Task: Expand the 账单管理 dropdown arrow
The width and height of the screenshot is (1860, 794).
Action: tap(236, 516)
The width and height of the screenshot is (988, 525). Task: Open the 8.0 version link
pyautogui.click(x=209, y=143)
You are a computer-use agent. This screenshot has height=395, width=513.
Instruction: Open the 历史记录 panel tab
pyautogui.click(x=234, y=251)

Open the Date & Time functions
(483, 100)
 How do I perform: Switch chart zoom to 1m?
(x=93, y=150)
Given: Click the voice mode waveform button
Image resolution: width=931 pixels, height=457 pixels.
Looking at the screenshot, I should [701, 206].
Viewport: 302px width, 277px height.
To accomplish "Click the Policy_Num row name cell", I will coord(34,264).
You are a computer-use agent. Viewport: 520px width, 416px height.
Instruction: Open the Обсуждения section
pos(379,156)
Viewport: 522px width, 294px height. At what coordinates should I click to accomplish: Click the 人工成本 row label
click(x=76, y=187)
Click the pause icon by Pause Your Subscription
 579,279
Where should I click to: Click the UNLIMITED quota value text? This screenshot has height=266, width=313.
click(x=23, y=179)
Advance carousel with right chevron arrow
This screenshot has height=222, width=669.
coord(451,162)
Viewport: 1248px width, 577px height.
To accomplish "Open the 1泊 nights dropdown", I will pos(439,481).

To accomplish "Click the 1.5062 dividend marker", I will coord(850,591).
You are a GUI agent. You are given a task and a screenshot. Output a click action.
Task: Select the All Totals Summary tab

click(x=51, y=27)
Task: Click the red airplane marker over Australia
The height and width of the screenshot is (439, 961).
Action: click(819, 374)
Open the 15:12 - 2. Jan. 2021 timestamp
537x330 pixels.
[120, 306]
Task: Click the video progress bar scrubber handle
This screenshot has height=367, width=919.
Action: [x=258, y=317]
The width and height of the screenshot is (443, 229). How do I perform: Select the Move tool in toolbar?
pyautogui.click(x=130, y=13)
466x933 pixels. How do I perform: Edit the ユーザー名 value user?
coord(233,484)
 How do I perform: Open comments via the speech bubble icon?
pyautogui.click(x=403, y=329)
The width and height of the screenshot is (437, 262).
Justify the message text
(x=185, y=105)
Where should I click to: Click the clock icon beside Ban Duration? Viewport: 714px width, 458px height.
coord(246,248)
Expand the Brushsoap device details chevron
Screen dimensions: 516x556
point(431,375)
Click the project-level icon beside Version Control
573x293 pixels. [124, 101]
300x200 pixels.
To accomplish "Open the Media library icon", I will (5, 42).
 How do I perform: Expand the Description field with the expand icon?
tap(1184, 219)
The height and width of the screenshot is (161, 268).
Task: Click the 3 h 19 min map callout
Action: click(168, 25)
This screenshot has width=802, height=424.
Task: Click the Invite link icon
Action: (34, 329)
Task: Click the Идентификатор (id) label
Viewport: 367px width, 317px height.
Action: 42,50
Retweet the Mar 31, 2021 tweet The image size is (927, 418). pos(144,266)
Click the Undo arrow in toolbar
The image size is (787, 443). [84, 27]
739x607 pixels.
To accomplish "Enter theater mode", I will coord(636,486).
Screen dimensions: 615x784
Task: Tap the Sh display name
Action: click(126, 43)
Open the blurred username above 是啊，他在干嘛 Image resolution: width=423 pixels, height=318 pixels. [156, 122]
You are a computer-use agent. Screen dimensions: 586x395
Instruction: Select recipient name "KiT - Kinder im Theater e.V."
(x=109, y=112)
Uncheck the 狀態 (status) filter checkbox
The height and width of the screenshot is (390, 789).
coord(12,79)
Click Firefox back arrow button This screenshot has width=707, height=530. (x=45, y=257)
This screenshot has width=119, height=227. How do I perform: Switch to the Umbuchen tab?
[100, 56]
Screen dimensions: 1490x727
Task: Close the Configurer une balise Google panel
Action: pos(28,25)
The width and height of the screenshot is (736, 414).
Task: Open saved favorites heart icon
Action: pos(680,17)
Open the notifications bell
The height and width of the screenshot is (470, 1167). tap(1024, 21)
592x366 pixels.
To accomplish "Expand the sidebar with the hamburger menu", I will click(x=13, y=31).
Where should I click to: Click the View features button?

┄┄┄┄┄┄┄┄┄┄┄┄┄┄┄┄┄┄┄┄

§ **Task prompt**: Transcribe the entries above, every line exactly as it reads.

§ **Answer area**:
Task: Expand the 账单管理 dropdown arrow
The width and height of the screenshot is (1860, 794).
Action: tap(236, 516)
The width and height of the screenshot is (988, 525). Task: Open the 8.0 version link
pyautogui.click(x=209, y=143)
You are a computer-use agent. This screenshot has height=395, width=513.
Instruction: Open the 历史记录 panel tab
pyautogui.click(x=234, y=251)

Open the Date & Time functions
(483, 100)
 How do I perform: Switch chart zoom to 1m?
(x=93, y=150)
Given: Click the voice mode waveform button
Image resolution: width=931 pixels, height=457 pixels.
Looking at the screenshot, I should [701, 206].
Viewport: 302px width, 277px height.
To accomplish "Click the Policy_Num row name cell", I will coord(34,264).
You are a computer-use agent. Viewport: 520px width, 416px height.
Instruction: Open the Обсуждения section
pos(379,156)
Viewport: 522px width, 294px height. At what coordinates should I click to accomplish: Click the 人工成本 row label
click(x=76, y=187)
Click the pause icon by Pause Your Subscription
 579,279
Where should I click to: Click the UNLIMITED quota value text? This screenshot has height=266, width=313.
click(x=23, y=179)
Advance carousel with right chevron arrow
This screenshot has height=222, width=669.
coord(451,162)
Viewport: 1248px width, 577px height.
To accomplish "Open the 1泊 nights dropdown", I will pos(439,481).

To accomplish "Click the 1.5062 dividend marker", I will coord(850,591).
You are a GUI agent. You are given a task and a screenshot. Output a click action.
Task: Select the All Totals Summary tab

click(x=51, y=27)
Task: Click the red airplane marker over Australia
The height and width of the screenshot is (439, 961).
Action: click(819, 374)
Open the 15:12 - 2. Jan. 2021 timestamp
537x330 pixels.
[120, 306]
Task: Click the video progress bar scrubber handle
This screenshot has height=367, width=919.
Action: [x=258, y=317]
The width and height of the screenshot is (443, 229). How do I perform: Select the Move tool in toolbar?
pyautogui.click(x=130, y=13)
466x933 pixels. How do I perform: Edit the ユーザー名 value user?
coord(233,484)
 How do I perform: Open comments via the speech bubble icon?
pyautogui.click(x=403, y=329)
The width and height of the screenshot is (437, 262).
Justify the message text
(x=185, y=105)
Where should I click to: Click the clock icon beside Ban Duration? Viewport: 714px width, 458px height.
coord(246,248)
Expand the Brushsoap device details chevron
Screen dimensions: 516x556
point(431,375)
Click the project-level icon beside Version Control
573x293 pixels. [124, 101]
300x200 pixels.
To accomplish "Open the Media library icon", I will (5, 42).
 How do I perform: Expand the Description field with the expand icon?
tap(1184, 219)
The height and width of the screenshot is (161, 268).
Task: Click the 3 h 19 min map callout
Action: click(168, 25)
This screenshot has width=802, height=424.
Task: Click the Invite link icon
Action: (34, 329)
Task: Click the Идентификатор (id) label
Viewport: 367px width, 317px height.
Action: 42,50
Retweet the Mar 31, 2021 tweet The image size is (927, 418). pos(144,266)
Click the Undo arrow in toolbar
The image size is (787, 443). [84, 27]
739x607 pixels.
To accomplish "Enter theater mode", I will coord(636,486).
Screen dimensions: 615x784
Task: Tap the Sh display name
Action: click(126, 43)
Open the blurred username above 是啊，他在干嘛 Image resolution: width=423 pixels, height=318 pixels. [156, 122]
You are a computer-use agent. Screen dimensions: 586x395
Instruction: Select recipient name "KiT - Kinder im Theater e.V."
(x=109, y=112)
Uncheck the 狀態 (status) filter checkbox
The height and width of the screenshot is (390, 789).
coord(12,79)
Click Firefox back arrow button This screenshot has width=707, height=530. (x=45, y=257)
This screenshot has width=119, height=227. How do I perform: Switch to the Umbuchen tab?
[100, 56]
Screen dimensions: 1490x727
Task: Close the Configurer une balise Google panel
Action: pos(28,25)
The width and height of the screenshot is (736, 414).
Task: Open saved favorites heart icon
Action: pos(680,17)
Open the notifications bell
The height and width of the screenshot is (470, 1167). tap(1024, 21)
592x366 pixels.
To accomplish "Expand the sidebar with the hamburger menu", I will click(x=13, y=31).
Where should I click to: Click the View features button?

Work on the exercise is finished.